Brief:
Put the records into a numbered list, beginning with the line that contains "Identify the location of scrollbar-thumb." and continuing through the end of the records, with both ends included. Skip blank lines and leave the pictures out of your answer.

Source data:
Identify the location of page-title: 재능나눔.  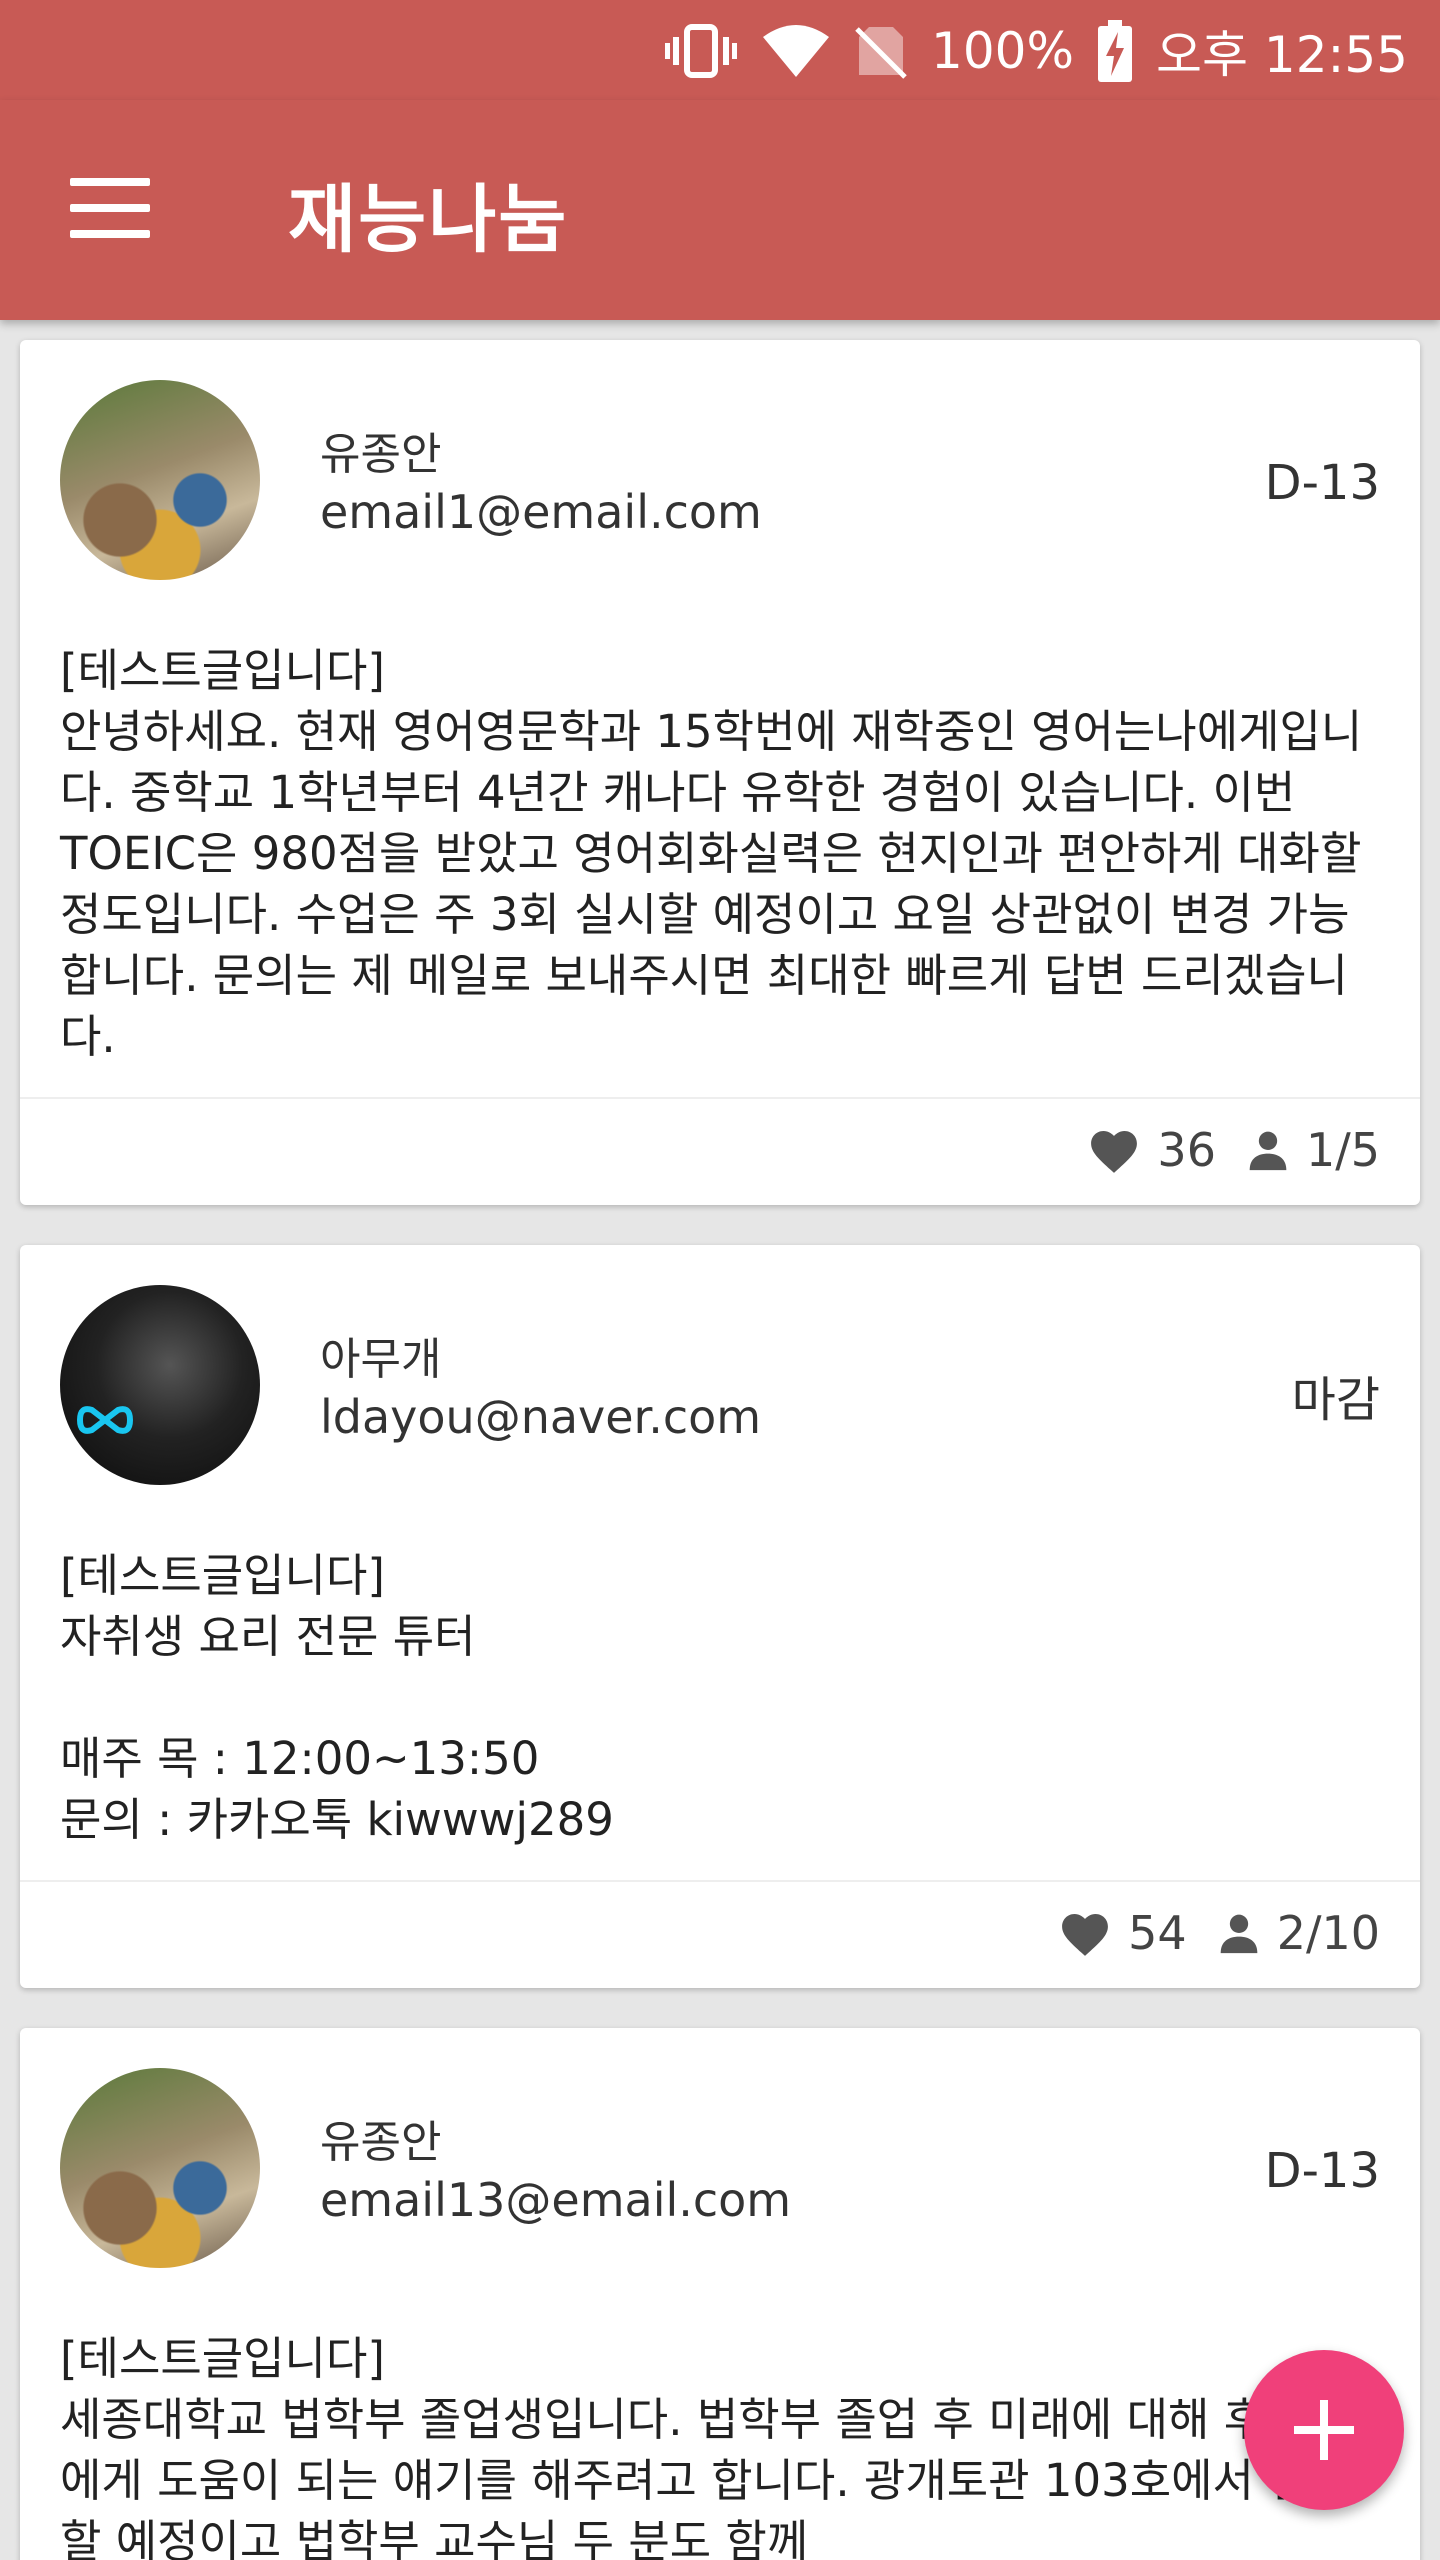
(428, 220).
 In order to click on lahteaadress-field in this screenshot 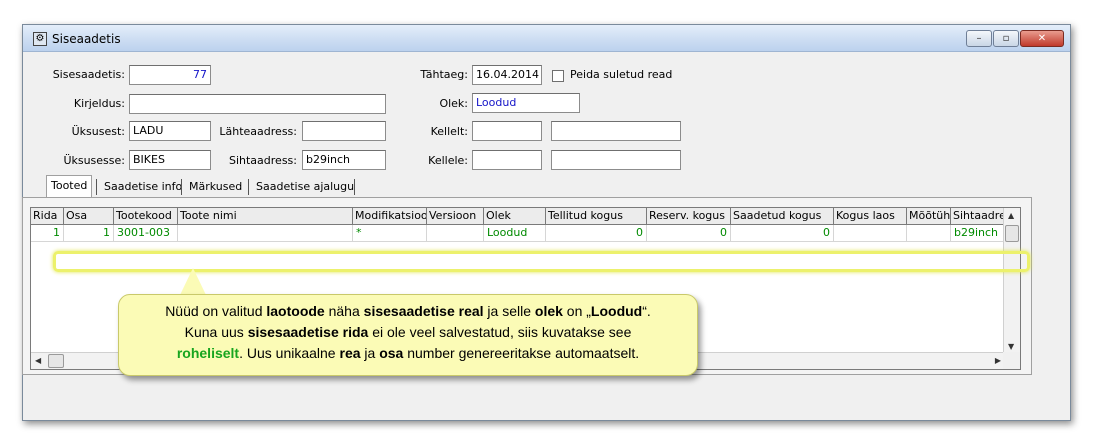, I will do `click(344, 131)`.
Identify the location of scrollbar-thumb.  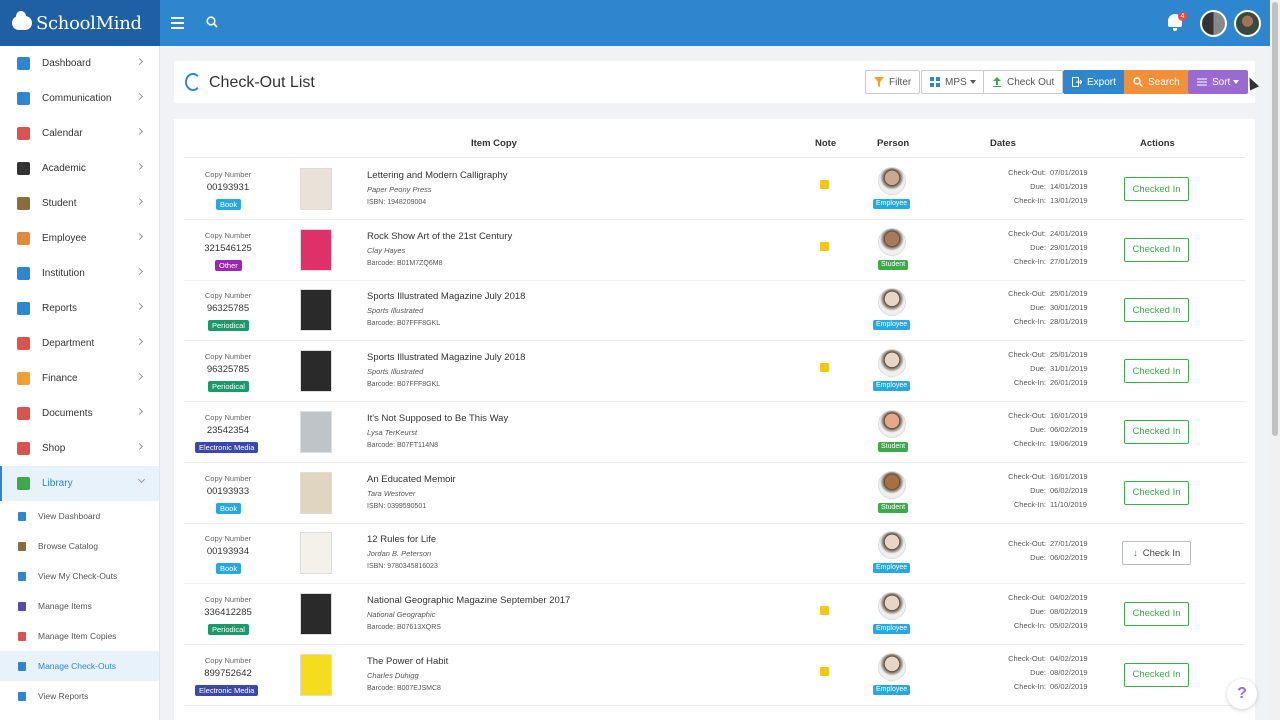
(1275, 219).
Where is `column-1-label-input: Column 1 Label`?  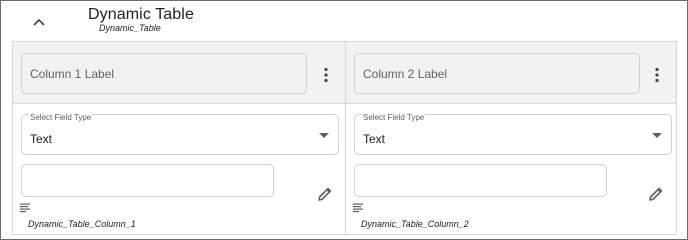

Task answer:
1. Identify the location of scrollbar-thumb.  
2. (1275, 219).
3. Where is `column-1-label-input: Column 1 Label`?  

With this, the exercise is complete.